Inländischer Unternehmer ist, wer in Österreich Sitz oder eine Betriebsstätte hat

Natürliche Personen (Einzelunternehmen)

Inländischer Unternehmer ist, wer in Österreich Wohnsitz, gewöhnlichen Aufenthalt oder eine Betriebsstätte hat.

Ob eine umsatzsteuerliche Betriebsstätte vorliegt, ist im Einzelfall zu beurteilen. An dieser Stelle 2 Beispiele:

Vermietung von Wohn- oder Geschäftsflächen in Österreich: Eigentlich begründet die bloße Vermietung in Österreich keine Betriebsstätte, für Zwecke der Umsatzsteuer behandelt die österreichische Finanzverwaltung aber Vermieter wie inländische Unternehmer.

Bauausführungen/Baustellen: Im Bereich der Umsatzsteuer liegt eine Betriebsstätte dann vor, wenn die Bauausführung über 6 Monate dauert (Ertragsteuerlich laut DBA: 12 Monate!)

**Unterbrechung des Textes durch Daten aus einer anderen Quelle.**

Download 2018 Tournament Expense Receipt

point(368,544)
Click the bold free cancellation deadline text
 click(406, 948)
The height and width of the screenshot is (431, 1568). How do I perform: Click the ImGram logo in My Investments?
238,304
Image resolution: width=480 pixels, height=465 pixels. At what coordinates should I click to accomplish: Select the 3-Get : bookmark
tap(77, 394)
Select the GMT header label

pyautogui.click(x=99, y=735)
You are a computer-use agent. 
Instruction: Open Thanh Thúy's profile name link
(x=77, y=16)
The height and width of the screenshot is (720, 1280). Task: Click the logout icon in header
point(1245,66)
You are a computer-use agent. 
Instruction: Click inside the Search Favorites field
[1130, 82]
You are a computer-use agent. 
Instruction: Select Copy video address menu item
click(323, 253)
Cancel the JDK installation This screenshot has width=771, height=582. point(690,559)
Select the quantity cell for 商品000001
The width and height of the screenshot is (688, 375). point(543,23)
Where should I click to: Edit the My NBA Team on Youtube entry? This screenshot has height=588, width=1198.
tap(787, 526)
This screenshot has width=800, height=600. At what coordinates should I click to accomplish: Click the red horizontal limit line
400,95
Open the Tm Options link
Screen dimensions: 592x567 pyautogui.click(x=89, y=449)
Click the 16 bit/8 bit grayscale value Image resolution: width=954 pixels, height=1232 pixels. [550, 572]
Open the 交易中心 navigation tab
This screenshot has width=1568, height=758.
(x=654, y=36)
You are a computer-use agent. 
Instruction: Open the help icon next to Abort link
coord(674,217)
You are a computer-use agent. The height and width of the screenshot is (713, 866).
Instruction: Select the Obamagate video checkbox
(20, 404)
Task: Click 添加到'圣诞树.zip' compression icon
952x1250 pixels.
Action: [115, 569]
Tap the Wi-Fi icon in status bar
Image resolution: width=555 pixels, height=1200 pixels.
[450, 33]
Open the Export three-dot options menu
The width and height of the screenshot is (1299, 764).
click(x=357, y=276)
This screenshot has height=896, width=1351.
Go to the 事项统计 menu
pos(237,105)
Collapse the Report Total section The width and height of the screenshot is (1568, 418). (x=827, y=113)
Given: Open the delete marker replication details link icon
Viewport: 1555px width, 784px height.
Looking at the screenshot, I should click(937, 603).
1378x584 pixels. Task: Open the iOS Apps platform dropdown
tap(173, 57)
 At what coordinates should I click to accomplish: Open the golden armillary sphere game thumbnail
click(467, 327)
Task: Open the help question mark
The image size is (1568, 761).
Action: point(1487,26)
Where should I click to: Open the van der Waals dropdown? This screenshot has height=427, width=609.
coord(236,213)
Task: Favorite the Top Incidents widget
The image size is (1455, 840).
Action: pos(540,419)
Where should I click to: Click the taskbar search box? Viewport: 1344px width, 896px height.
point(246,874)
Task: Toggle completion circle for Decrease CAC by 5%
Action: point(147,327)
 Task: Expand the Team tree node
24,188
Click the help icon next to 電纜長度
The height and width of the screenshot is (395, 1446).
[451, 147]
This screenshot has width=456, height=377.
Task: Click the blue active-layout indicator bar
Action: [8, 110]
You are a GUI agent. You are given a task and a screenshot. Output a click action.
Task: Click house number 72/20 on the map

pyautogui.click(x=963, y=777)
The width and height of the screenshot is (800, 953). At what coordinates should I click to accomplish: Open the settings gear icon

Hauptfolge der Unterscheidung: Ausländische Unternehmer verrechnen sonstige Leistungen in Österreich regelmäßig ohne Ausweis von Umsatzsteuer („reverse charge – Übergang der Steuerschuld“), wohingegen inländische Unternehmer sonstige Leistungen (ausgenommen gewisse Bauleistungen etc.) meist mit österr. Umsatzsteuer zu fakturieren haben.

Wichtig: Im Bereich der Umsatzsteuer gilt Unternehmereinheit – daher wird ein deutsches Unternehmen mit einer Betriebsstätte in Österreich „als Ganzes“ inländischer Unternehmer, auch wenn Umsätze durch die deutsche „Hauptniederlassung“ in Österreich erbracht werden oder österreichische Vorsteuern nicht die Betriebsstätte, sondern die Hauptniederlassung betreffen.

Folgen: Für ausländische Unternehmer ist umsatzsteuerlich immer das Finanzamt Graz Stadt zuständig, gleich, ob sie in Österreich Umsätze erzielen oder nicht.